| What you have to do |
Copy the lines below that contain "comment".

Stored records:
-*-
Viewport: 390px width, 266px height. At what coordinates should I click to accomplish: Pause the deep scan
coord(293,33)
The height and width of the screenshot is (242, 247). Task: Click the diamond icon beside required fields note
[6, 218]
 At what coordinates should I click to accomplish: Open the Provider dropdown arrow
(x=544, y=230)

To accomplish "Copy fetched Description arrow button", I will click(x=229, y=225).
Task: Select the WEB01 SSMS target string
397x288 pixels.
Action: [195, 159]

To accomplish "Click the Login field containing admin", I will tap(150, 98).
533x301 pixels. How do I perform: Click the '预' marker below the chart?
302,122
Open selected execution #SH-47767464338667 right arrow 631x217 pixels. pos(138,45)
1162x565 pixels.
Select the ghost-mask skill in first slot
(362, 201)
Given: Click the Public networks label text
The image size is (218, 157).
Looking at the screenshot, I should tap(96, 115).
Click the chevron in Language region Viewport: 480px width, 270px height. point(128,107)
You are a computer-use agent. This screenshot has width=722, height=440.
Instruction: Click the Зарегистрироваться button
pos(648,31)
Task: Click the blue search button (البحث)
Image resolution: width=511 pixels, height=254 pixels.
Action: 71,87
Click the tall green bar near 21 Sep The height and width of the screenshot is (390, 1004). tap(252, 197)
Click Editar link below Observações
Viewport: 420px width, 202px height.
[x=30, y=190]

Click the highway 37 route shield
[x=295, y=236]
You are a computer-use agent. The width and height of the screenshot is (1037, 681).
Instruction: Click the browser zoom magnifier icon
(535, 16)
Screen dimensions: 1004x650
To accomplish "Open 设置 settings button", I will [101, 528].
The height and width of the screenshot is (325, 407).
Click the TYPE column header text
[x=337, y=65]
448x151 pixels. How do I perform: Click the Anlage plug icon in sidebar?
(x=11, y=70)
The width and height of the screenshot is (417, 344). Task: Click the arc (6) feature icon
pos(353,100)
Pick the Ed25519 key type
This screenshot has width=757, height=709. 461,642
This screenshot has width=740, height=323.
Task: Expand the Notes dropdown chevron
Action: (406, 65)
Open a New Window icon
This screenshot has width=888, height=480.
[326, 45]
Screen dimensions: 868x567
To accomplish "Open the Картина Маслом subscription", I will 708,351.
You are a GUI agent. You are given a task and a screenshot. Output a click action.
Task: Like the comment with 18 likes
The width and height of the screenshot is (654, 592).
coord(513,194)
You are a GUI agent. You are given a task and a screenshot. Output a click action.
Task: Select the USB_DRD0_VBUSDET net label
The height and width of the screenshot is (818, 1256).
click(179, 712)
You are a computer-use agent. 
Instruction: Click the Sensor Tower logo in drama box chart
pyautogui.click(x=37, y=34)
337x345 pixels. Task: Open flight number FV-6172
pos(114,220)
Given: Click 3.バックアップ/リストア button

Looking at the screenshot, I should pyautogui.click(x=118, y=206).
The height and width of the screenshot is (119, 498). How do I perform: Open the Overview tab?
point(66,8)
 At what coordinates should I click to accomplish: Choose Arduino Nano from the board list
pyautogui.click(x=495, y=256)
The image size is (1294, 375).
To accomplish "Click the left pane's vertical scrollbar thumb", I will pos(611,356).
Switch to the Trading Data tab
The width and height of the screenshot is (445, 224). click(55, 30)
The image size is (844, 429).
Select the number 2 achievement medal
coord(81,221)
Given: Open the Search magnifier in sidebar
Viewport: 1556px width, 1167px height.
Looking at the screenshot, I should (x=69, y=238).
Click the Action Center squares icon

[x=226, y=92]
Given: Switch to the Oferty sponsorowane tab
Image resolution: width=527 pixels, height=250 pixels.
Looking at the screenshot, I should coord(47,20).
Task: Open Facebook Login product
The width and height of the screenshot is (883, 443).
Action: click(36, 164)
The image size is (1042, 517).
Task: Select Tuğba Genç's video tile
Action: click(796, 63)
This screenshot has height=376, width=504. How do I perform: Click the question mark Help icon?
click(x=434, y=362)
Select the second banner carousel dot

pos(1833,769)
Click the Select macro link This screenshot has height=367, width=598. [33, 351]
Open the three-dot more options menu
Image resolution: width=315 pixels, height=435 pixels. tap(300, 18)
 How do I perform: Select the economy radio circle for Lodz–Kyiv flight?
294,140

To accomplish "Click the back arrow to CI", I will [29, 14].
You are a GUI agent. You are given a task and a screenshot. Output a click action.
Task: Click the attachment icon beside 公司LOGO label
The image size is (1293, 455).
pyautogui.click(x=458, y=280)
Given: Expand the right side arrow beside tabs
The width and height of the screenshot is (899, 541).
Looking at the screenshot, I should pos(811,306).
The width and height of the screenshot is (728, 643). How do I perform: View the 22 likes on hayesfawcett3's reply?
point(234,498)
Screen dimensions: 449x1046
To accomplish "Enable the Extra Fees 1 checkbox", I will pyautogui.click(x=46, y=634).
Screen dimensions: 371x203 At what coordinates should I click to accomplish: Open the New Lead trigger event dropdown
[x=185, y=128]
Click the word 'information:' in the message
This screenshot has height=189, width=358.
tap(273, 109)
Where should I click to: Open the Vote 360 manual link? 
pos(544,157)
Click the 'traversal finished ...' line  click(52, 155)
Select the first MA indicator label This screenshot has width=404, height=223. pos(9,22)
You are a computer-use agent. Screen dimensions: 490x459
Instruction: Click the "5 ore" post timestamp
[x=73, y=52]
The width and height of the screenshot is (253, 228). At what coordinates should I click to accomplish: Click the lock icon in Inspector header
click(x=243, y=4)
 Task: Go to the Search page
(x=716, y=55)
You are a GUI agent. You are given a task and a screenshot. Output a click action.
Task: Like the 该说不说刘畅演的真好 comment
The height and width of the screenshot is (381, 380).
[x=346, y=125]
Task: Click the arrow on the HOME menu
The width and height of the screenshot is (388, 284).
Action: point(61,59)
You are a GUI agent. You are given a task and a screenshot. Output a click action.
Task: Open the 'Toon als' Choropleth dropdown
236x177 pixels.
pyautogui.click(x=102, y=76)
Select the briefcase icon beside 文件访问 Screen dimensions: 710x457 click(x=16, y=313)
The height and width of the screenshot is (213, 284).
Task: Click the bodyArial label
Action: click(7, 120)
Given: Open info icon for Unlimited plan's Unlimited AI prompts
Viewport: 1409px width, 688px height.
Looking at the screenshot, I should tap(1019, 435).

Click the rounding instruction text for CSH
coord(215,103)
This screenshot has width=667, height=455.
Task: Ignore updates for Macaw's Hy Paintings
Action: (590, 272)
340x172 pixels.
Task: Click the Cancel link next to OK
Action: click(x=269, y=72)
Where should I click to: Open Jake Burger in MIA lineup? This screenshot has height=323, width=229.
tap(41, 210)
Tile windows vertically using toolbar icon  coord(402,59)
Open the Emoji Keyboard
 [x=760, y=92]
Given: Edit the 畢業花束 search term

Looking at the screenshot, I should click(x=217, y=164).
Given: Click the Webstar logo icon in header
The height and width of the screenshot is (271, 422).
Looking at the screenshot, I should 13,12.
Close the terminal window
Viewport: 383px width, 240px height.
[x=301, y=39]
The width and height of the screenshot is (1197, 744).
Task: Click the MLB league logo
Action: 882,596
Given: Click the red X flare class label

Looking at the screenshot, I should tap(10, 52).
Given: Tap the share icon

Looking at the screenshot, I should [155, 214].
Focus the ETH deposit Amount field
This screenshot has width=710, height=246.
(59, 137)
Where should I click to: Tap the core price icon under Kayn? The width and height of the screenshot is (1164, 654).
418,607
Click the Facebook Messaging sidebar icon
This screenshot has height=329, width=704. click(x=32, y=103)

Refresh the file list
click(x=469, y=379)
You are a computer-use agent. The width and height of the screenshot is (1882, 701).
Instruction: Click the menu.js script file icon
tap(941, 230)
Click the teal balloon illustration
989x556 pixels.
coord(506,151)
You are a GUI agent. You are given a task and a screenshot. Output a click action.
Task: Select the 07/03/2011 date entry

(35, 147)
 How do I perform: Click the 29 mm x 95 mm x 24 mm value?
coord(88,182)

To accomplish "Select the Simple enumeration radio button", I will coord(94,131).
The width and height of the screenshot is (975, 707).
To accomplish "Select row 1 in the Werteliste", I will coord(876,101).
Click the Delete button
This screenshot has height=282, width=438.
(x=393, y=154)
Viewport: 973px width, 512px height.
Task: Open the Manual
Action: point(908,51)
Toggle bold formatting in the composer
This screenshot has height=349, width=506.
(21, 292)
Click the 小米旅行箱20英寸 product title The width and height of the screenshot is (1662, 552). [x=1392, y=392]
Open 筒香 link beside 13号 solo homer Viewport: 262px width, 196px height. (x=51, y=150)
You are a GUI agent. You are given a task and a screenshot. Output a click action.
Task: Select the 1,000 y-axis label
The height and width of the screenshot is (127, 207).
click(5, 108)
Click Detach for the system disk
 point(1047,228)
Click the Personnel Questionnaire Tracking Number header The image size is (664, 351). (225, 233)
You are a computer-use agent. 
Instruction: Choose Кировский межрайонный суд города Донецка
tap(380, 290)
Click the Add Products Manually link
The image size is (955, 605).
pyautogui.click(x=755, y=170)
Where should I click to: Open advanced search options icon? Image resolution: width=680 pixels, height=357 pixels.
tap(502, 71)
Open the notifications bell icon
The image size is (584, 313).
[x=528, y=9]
-*-
| Task answer |
Task: Like the comment with 18 likes
Task: Like the 该说不说刘畅演的真好 comment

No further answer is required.